今回読んだのは、ジル・ドゥルーズ(DELEUZE, Gilles)[1925-1995]『ザッヘル=マゾッホ紹介―冷淡なものと残酷なもの―』(堀千晶訳、河出書房新社、河出文庫、2018年1月、東京)です。

以下、引用した文章になります。

◇  ◇  ◇  ◇  ◇

2024年3月30日 15:18
ポルノグラフィ文学と呼ばれるのは、いくつかの指令語(略)と、そのあとにつづく猥褻な描写に還元される文学のことである。したがってそこでは暴力とエロティシズムが結合するが、しかし初歩的なやり方でそうなっているにすぎない。

ドゥルーズ『ザッヘル=マゾッホ紹介』2018: 25

2024年3月30日 15:20
サドの作品とマゾッホの作品が、 ポルノグラフィとして通用することなどありえず、「ポルノロジー」という、より高次の名に値するのはなぜかといえば、ふたりのエロティックな言語が、命令や描写という基本機能には還元されないからだ。

ドゥルーズ『ザッヘル=マゾッホ紹介』2018: 26

2024年3月30日 15:22
マゾッホは、おのれの作品の大半をばら色の様式で呈示するにしても、まさしくその際に、多種多様にわたる動機によって、運命的な引き裂かれんばかりの状況の要請によって、マゾヒズムを正当化するのだ。

ドゥルーズ『ザッヘル=マゾッホ紹介』2018: 37

2024年3月30日 15:24
サドの主人公たちは、推論の全能性によってのみ到達可能なあの観念に比べるなら、じぶんたちの現実の犯罪があまりにちっぽけなものであるのを見て絶望し、怒り狂いもするのである。

ドゥルーズ『ザッヘル=マゾッホ紹介』2018: 40

2024年3月30日 15:26
かれ、すなわちサドは、少なくとも、悪徳が悦ばしいものであるとか、嘲笑すべきものであると示したわけではない、かれは悪徳が無感情であることを示したのだ。

ドゥルーズ『ザッヘル=マゾッホ紹介』2018: 42

2024年3月30日 18:28
フェティシストは、子ども時代に不在に気づくまえに、じぶんが見た最後の対象をフェティッシュとして選ぶ(たとえば、足から上に昇ってゆくまなざしにとっての靴)。

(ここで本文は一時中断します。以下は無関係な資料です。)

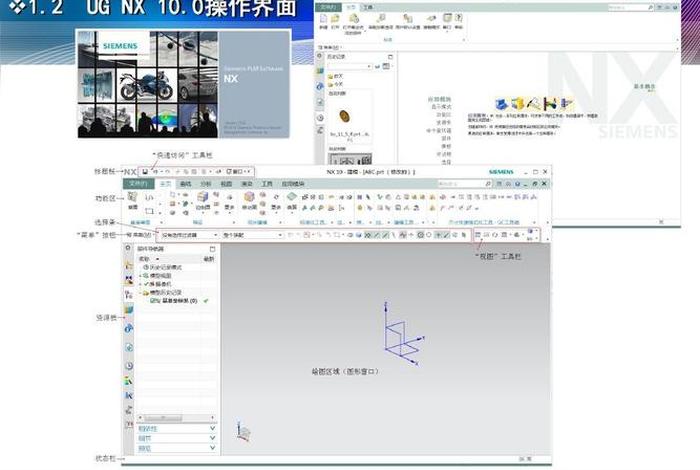Image resolution: width=700 pixels, height=470 pixels.
Task: Click the 打开 (Open) folder icon in upper window
Action: point(337,18)
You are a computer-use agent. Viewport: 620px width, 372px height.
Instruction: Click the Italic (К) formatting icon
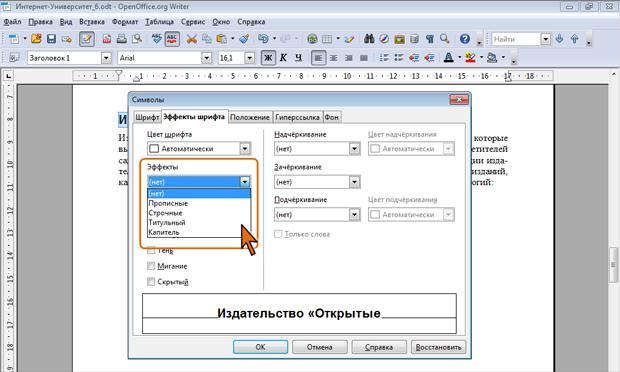283,58
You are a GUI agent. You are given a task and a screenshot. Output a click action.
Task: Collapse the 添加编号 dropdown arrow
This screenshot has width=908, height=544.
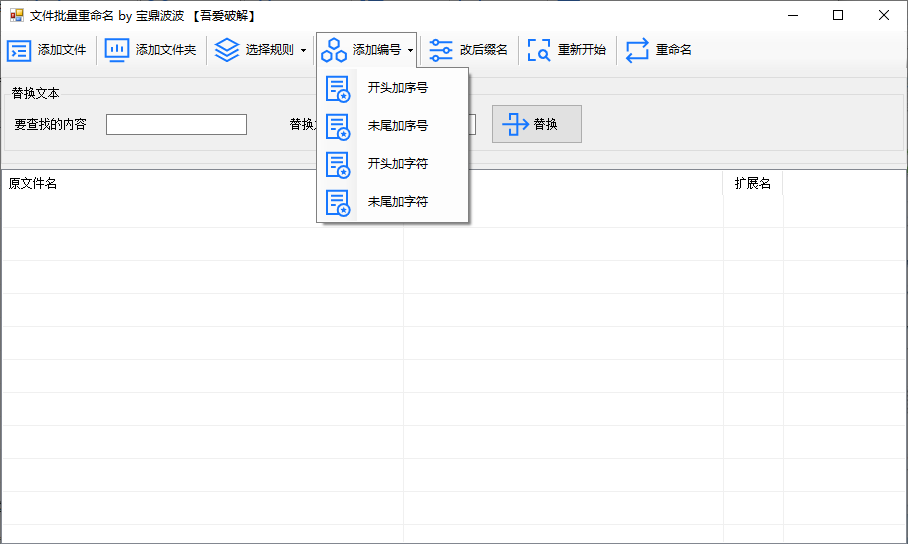(x=410, y=50)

ドゥルーズ『ザッヘル=マゾッホ紹介』2018: 46

2024年3月30日 18:31
サドの作中人物には一種のマゾヒズムがある。たとえば『ソドムの百二十日』には、リベルタンがおのれにさせる拷問と侮辱が詳細に記されている。サディストは鞭打つことと同じくらい、鞭打たれることをも愛しているのだ。

ドゥルーズ『ザッヘル=マゾッホ紹介』2018: 55-56

2024年3月30日 18:35
マゾヒズムのサディズムは罪を贖うことによって生まれるのだし、サディズムのマゾヒズムは罪を贖わないという条件のもとで生まれるのである。

ドゥルーズ『ザッヘル=マゾッホ紹介』2018: 58

2024年3月30日 18:40
拷問者の女性にある種の本性を求めるが、マゾヒストはみずからこの「本性」を育て、念入りに秘せられた計画にもとづいて教育し、説得しなければならないのであり、サディストの女性がいれば、その計画は完全に頓挫してしまうにちがいない。

ドゥルーズ『ザッヘル=マゾッホ紹介』2018: 60

2024年3月30日 18:42
拷問者の女性がサディストではありえないのは、まさしくかのじょがマゾヒズムのうちにいるからであり、つまり、かのじょはマゾヒズム的な状況にとって必要不可欠な部分であり、マゾヒズムの幻想が実現された要素だからなのだ。

ドゥルーズ『ザッヘル=マゾッホ紹介』2018: 61

2024年3月30日 18:45
拷問者の女性はマゾヒズムに属する。それはかのじょが犠牲者と同じ嗜好をもつという意味ではなく、サディストには決して見られない「サディズム」を有しているからであって、それはマゾヒズムの分身や反射としてのサディズムなのだ。

ドゥルーズ『ザッヘル=マゾッホ紹介』2018: 61

2024年3月30日 22:35
「女が男と平等になるや、男は身震いする」。近代人であるこの女性は、結婚のなかに、道徳のなかに、教会と国家のなかに、男性の発明品がひそんでいるのを告発し、それを破壊すべきだという。

ドゥルーズ『ザッヘル=マゾッホ紹介』2018: 71

2024年3月31日 16:28
『ジュリエット』においてキージが述べるように、「暴君が生まれるのは決してアナーキーのなかではない、暴君は法の庇護のもとでのみ成長し、法によってのみ権威づけられるのだ」。ここにサドの思考の本質がある。

ドゥルーズ『ザッヘル=マゾッホ紹介』2018: 133

2024年3月31日 16:30
法はそれゆえ、より高次の原理に向けて乗り越えられるのだが、この原理はもはや法を基礎づける《善》ではなく、むしろ逆に《悪》の《理念》であり、法を転倒させんとする悪意を抱く至高の《存在》である。

ドゥルーズ『ザッヘル=マゾッホ紹介』2018: 133

2024年3月31日 16:32
サディストは、あまりに強力な超自我をもつがゆえに、超自我と同一化してしまうのだ。サディストとはおのれ自身の超自我であって、外部にしか自我を見いださない。

ドゥルーズ『ザッヘル=マゾッホ紹介』2018: 186

2024年3月31日 16:35
超自我が解き放たれ猛威を振るうとき、超自我が自我を追放し、それとともに母のイメージをも追放するとき、超自我の根っからの不道徳性が、サディズムと呼ばれるもののなかでその姿をあらわすのである。